Her Masters and PhD research investigated vulnerability and adaptation to climate change in Africa.  In 2006 she moved back to South Africa to take up a post-doctoral research position with Professor Coleen Vogel in the School of Geography, Archaeology and Environmental Studies at the University of the Witwatersrand, Johannesburg.  From 2007-08 she researched institutional dimensions of climate change in southern Africa and taught global environmental governance to undergraduates.  She has published numerous articles in peer-reviewed journals, and was a contributing author to two chapters (chapter 9-Africa, and chapter 17-Adaptation) of the Second Working Group of the Intergovernmental Panel on Climate Change, which shared the 2007 Nobel Peace Prize with Al Gore.
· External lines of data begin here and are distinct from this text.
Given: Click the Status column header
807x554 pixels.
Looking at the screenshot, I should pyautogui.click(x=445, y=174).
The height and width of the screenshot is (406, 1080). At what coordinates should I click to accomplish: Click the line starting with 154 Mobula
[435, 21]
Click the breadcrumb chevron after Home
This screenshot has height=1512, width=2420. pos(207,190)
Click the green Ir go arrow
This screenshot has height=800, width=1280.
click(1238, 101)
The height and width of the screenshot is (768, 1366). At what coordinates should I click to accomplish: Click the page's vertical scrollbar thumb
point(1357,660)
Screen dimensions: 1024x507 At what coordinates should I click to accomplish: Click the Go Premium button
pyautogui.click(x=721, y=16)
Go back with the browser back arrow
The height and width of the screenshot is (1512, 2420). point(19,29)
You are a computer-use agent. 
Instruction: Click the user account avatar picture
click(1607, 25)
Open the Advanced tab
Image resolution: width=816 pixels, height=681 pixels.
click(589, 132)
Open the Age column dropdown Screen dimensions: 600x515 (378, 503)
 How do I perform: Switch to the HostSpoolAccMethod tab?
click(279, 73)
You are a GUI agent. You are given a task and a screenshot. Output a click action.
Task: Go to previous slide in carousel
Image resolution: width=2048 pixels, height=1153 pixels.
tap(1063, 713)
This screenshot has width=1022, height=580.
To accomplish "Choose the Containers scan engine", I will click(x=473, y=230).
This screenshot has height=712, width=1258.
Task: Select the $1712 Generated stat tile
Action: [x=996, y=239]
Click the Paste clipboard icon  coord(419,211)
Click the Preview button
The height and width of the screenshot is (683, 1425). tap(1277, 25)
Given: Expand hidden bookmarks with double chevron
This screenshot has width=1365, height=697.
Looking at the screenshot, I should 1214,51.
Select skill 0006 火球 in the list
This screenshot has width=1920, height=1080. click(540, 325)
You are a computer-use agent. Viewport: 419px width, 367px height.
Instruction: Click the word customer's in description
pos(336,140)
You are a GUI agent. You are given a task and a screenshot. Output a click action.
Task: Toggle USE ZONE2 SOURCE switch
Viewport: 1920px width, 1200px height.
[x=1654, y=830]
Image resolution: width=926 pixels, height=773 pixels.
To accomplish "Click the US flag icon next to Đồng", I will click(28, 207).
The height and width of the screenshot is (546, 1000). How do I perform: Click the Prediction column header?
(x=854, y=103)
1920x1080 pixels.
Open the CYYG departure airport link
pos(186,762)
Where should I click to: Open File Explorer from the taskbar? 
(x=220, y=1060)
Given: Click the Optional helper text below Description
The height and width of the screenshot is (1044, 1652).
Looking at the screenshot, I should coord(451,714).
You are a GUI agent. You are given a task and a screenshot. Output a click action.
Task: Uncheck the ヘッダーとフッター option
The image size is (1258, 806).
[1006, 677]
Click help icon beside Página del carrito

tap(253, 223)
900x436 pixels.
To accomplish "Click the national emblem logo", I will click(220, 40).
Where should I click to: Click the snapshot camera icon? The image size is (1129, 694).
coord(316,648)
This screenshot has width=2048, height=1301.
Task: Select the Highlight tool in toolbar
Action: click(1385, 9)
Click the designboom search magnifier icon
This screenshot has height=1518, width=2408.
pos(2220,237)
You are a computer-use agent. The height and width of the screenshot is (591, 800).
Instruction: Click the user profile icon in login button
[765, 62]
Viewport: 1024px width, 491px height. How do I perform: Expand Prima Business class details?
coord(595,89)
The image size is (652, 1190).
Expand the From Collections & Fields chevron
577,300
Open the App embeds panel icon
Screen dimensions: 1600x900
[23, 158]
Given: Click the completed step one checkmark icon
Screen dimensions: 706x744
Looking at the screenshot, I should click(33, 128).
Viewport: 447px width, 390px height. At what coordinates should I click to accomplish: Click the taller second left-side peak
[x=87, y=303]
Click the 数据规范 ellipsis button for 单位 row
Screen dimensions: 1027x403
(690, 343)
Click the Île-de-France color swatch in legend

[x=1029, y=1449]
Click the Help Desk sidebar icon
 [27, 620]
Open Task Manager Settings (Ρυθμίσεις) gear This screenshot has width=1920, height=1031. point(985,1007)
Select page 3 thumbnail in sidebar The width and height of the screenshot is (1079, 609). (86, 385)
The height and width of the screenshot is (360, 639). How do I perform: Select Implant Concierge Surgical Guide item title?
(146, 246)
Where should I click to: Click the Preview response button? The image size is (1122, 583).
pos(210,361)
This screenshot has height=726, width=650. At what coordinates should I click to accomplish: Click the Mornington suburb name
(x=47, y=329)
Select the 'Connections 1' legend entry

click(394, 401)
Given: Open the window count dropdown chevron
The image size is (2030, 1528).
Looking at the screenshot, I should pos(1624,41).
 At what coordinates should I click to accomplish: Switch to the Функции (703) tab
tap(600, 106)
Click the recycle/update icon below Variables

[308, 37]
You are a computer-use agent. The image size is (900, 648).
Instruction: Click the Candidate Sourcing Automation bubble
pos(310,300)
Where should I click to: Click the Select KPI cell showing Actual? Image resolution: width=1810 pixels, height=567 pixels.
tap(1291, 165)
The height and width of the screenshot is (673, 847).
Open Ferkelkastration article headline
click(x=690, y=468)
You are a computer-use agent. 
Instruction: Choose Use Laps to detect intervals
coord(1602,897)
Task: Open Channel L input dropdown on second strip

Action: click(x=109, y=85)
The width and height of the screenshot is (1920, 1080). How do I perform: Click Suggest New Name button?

Since 2001, Katharine has also been involved in consulting to bilateral donors and international organisations.  From 2005-2010 she was a social protection consultant (and component manager) for the Regional Hunger and Vulnerability Programme, providing technical advice to governments around southern Africa relating to the design, implementation, and monitoring of social transfer programmes.  Her particular interest is in the use of Information and Communications Technologies (ICTs) to deliver cash transfers.  In 2010 she was voted one of Africa’s top 20 women in financial services technology.

She also has a growing reputation for her expertise around climate change vulnerability, adaptation, and policy frameworks (both at country level and internationally), and is regularly invited to speak at conferences and meetings.  She has written reports and guides for the UN Development Programme, UN Environment Programme, UN Economic Commission for Africa, Food and Agriculture Organization, UK Department for International Development, US Agency for International Development, Danish Development Research Network, and Heinrich Böll Stiftung of southern Africa.  She has worked in South Africa, Swaziland, Lesotho, Madagascar, Malawi, Mozambique, Zimbabwe, Zambia, Botswana, Namibia, Kenya, Senegal, Uganda, Morocco and Ghana.

In her spare time, Katharine waxes lyrical about the delights of geography to anyone willing to listen, practises what she preaches by travelling widely, and is a big fan of tennis (which these days she tends to watch on television more than she plays).